● **Requisitos de las tareas**:
- A) Indica si cada afirmación concuerda con el hilo sobre el contestador automático: (i) el MT8870 sirve para detectar tonos; (ii) Emmanuelfanzini probó el circuito en un simulador; (iii) DJ T3 lleva mucho tiempo como miembro del foro. Responde sí o no y cita textualmente las palabras que lo deciden.
- B) Imprime, por favor, el fragmento del hilo sobre el contestador automático que comienza con "Buenas, soy nuevo" y continúa hasta "(Mar 14, 2011)".

● **Extracto del documento**:
────────────────────────────────────────
# Contestador automatico telefono fijo



## Emmanuelfanzini (Feb 8, 2011)

Buenas, soy nuevo en el foro y ando un poco perdido.
Estoy realizando un proyecto que encontré en la red y que al parecer es simple y no presenta complejidades. El proyecto se trata de un contestador automático que tiene un MT8870 para detectar tonos. Vengo bastante bien, pero no termino de comprender una parte del circuito que es la del "gancho automático" (seria la parte que contesta automáticamente), entiendo como funciona pero no entiendo como es que automáticamente descuelga el teléfono. Lo probé con un simulador y si le pongo una llame manual funciona correctamente, pero ¿como hago para que sea automático?
El proyecto es el siguiente:
http://grids.die.upm.es/practicas/Interfaz%20telef%A2nico/inter_tel_3.pdf

Desde ya muchas gracias.


----------



## DJ T3 (Mar 14, 2011)

Hola que tal!
Bienvenido al foro (yo también soy nuevo, jejeje, pero leyéndolo muy *viejo*, jejeje)..
────────────────────────────────────────
● **Datos proporcionados**:
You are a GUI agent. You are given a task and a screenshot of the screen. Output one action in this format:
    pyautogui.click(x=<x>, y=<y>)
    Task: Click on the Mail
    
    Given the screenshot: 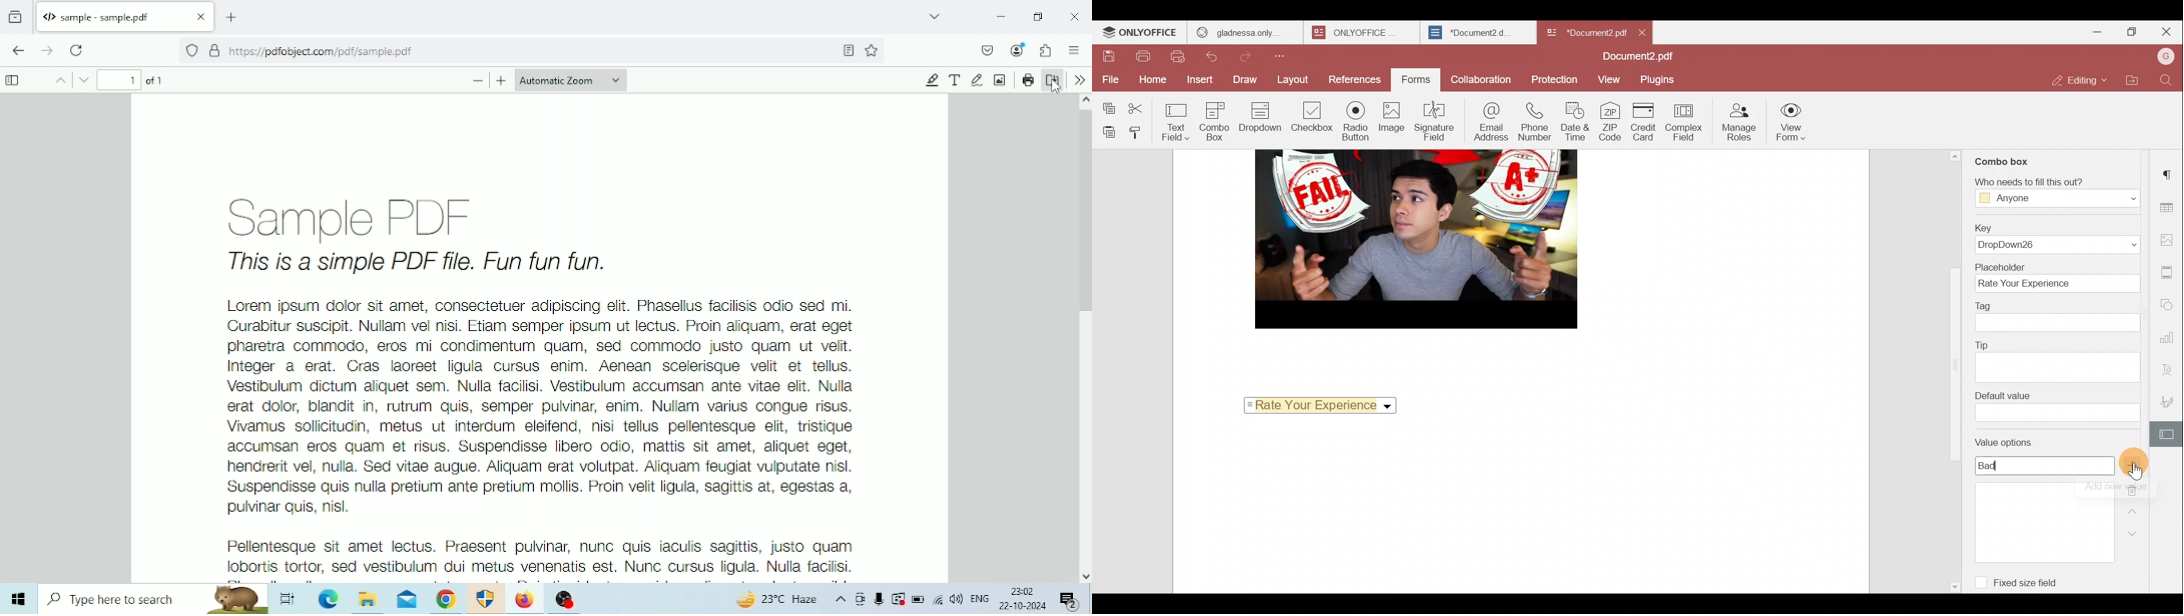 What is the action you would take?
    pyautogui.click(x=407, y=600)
────────────────────────────────────────
● **Respuestas de las tareas**:
- A)
(i) Sí: «tiene un MT8870 para detectar tonos».
(ii) Sí: «Lo probé con un simulador».
(iii) No: «yo también soy nuevo».

- B)
Buenas, soy nuevo en el foro y ando un poco perdido.
Estoy realizando un proyecto que encontré en la red y que al parecer es simple y no presenta complejidades. El proyecto se trata de un contestador automático que tiene un MT8870 para detectar tonos. Vengo bastante bien, pero no termino de comprender una parte del circuito que es la del "gancho automático" (seria la parte que contesta automáticamente), entiendo como funciona pero no entiendo como es que automáticamente descuelga el teléfono. Lo probé con un simulador y si le pongo una llame manual funciona correctamente, pero ¿como hago para que sea automático?
El proyecto es el siguiente:
http://grids.die.upm.es/practicas/Interfaz%20telef%A2nico/inter_tel_3.pdf

Desde ya muchas gracias.


----------



## DJ T3 (Mar 14, 2011)